WHAT IS EXPECTED
Return the lines below exactly, please, from the one containing "Instruction: Select the donut pad tool" through the last one, both included, and leave out any pictures.

==== SOURCE DATA

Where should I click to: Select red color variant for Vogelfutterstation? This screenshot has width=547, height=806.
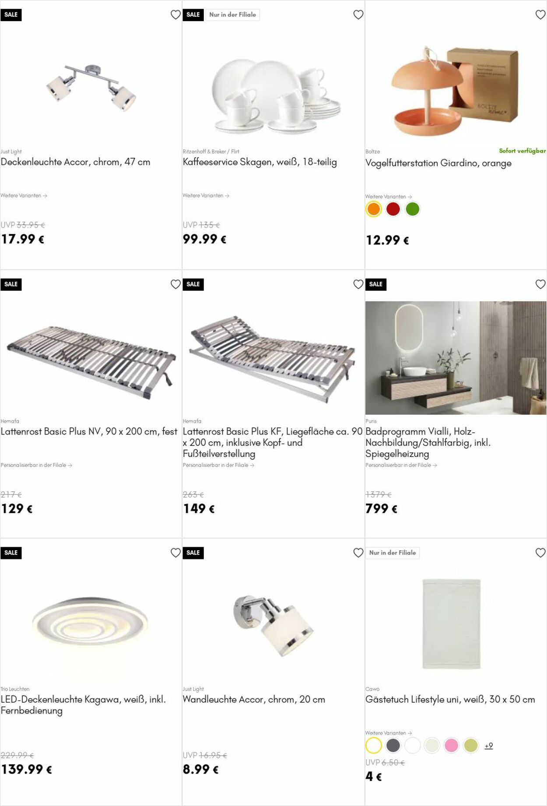pos(393,209)
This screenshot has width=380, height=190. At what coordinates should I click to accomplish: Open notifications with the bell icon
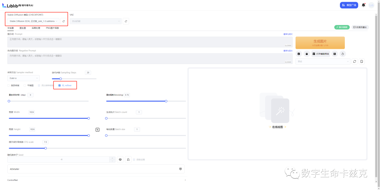pos(363,5)
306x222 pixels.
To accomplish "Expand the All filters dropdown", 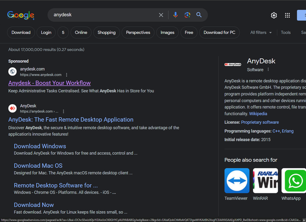I will pos(261,33).
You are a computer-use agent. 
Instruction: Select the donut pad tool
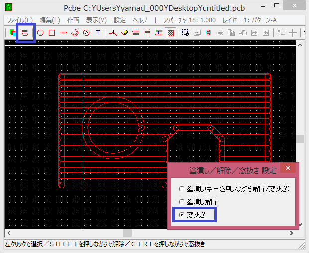coord(86,33)
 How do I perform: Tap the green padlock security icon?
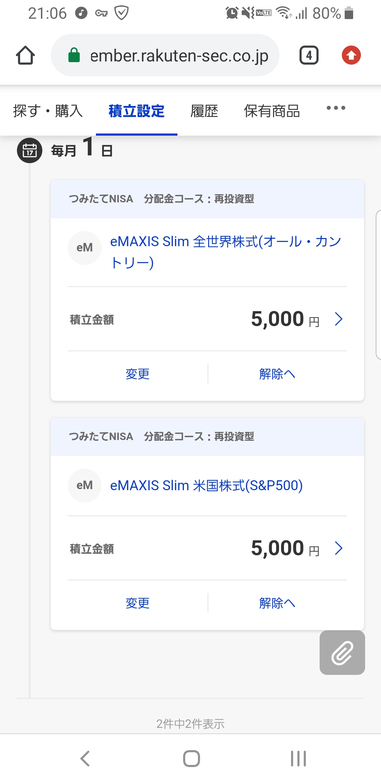[74, 55]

========

OUTPUT BELOW
Instruction: Select the donut pad tool
coord(86,33)
 How do I perform: Tap the green padlock security icon?
[74, 55]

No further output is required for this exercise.